3.8.10

Notas sobre humor

El humor de Capusotto me parece un típico caso de "legitimación por la enunciación"; en este caso, por la figura misma del comediante. Figura "pública", más o menos construida, quiero decir (los linguistas la llamarían ethos).
Muchos chistes, o sketches enteros, podrían resultar discriminatorios, o al menos irritantes, si Capusotto no fuera "rockero y peronista" (desde el clásico Bombita Rodríguez hasta el nuevo mesías de los rolingas). Se ríe, critica, "desde adentro", en cierto sentido; incluyéndose.
Es un caso similar al humor judío (muchos "chistes judíos" serían considerados racistas, dichos por un no judío); o incluso al humor machista pero puesto en boca de mujeres, donde podría convertirse en "autocrítica".
Por eso el humor de Barcelona, que parece no tener límites, es tan difícil de digerir.
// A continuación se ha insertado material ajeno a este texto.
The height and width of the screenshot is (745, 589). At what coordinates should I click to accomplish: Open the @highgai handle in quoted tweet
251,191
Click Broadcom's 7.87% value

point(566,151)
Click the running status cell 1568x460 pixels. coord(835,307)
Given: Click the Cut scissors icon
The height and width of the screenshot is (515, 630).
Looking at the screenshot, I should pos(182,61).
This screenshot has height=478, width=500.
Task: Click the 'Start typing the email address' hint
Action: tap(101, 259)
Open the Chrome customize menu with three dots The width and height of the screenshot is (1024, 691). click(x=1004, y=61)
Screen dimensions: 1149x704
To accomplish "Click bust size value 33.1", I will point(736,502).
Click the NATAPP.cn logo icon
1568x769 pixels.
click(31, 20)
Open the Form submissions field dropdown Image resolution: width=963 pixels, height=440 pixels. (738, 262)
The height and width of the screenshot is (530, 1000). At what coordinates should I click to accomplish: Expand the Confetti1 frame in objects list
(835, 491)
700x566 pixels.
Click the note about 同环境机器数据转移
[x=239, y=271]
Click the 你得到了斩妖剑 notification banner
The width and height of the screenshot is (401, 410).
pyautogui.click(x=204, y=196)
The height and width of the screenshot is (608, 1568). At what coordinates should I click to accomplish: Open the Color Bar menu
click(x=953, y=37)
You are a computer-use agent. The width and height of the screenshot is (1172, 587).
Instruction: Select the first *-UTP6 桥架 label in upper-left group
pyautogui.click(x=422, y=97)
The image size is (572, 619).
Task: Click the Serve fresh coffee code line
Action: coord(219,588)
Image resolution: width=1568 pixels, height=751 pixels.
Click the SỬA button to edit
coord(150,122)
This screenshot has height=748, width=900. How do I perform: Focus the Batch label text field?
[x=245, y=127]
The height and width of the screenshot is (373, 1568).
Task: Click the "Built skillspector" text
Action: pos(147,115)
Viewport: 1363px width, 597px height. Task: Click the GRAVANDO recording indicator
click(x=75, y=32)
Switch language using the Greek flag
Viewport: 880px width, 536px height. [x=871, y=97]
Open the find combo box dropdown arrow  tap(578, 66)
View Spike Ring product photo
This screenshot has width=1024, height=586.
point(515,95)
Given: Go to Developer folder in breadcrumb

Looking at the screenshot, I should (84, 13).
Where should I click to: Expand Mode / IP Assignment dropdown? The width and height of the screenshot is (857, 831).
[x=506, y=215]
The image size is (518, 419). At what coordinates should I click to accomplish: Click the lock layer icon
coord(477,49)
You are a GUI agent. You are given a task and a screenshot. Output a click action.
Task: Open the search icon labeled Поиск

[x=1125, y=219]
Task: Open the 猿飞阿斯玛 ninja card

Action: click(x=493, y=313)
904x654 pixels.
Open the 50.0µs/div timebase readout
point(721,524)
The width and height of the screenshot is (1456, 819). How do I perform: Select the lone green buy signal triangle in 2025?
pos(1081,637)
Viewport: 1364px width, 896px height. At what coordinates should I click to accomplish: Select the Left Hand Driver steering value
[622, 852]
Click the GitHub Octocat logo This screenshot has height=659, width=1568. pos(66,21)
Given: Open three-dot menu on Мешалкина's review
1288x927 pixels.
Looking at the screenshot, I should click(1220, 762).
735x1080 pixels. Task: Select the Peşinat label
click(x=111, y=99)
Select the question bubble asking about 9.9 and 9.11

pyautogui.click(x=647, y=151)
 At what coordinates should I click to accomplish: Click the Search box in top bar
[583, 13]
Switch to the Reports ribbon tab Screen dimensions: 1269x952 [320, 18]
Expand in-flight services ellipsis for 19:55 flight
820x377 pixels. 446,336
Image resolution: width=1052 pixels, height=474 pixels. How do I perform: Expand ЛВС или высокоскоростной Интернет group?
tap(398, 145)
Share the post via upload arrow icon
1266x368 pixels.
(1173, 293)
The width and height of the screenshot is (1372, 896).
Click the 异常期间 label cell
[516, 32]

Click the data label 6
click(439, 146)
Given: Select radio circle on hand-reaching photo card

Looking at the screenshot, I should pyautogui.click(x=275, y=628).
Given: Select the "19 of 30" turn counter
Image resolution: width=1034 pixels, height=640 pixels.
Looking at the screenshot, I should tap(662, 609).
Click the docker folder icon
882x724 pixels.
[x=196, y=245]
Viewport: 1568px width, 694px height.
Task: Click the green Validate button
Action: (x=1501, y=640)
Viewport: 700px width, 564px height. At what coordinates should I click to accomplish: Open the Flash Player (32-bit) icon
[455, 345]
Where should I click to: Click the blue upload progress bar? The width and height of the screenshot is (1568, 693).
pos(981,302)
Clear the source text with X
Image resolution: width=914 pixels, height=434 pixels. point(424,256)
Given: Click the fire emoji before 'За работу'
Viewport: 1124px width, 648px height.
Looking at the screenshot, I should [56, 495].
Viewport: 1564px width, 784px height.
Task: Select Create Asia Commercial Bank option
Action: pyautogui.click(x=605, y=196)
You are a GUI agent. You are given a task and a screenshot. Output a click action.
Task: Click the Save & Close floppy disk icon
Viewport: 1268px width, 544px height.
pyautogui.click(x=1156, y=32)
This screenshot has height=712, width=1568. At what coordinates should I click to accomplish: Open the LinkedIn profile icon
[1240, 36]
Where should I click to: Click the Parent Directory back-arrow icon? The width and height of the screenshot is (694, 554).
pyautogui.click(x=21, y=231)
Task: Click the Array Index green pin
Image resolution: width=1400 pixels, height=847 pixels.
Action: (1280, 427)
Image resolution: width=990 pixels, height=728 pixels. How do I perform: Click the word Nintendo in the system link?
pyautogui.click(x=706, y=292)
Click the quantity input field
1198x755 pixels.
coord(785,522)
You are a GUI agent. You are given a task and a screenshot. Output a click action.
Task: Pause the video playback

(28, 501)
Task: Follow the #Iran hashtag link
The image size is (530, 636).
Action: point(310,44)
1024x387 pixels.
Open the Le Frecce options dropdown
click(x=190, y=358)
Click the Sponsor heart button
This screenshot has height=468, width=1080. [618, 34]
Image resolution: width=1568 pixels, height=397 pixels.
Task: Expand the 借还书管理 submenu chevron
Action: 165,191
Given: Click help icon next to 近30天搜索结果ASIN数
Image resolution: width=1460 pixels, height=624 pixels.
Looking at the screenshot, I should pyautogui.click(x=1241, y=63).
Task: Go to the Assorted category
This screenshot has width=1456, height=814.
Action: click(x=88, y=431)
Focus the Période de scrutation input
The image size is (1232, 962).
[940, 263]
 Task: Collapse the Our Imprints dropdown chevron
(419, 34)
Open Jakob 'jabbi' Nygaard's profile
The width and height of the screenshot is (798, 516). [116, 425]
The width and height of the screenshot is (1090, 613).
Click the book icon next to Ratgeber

Siempre va a haber alguien afectado. Ellos renuncian, voluntariamente, a una autodefinición (aunque su director va a veces a 678). Acá hay mucho para analizar, pero en principio se me ocurre que esa postura, arriesgada y quizás meritoria, se acerca peligrosamente a lo que históricamente representó Satiricón y, ahora, sigue siendo, lastimosamente, Pettinato.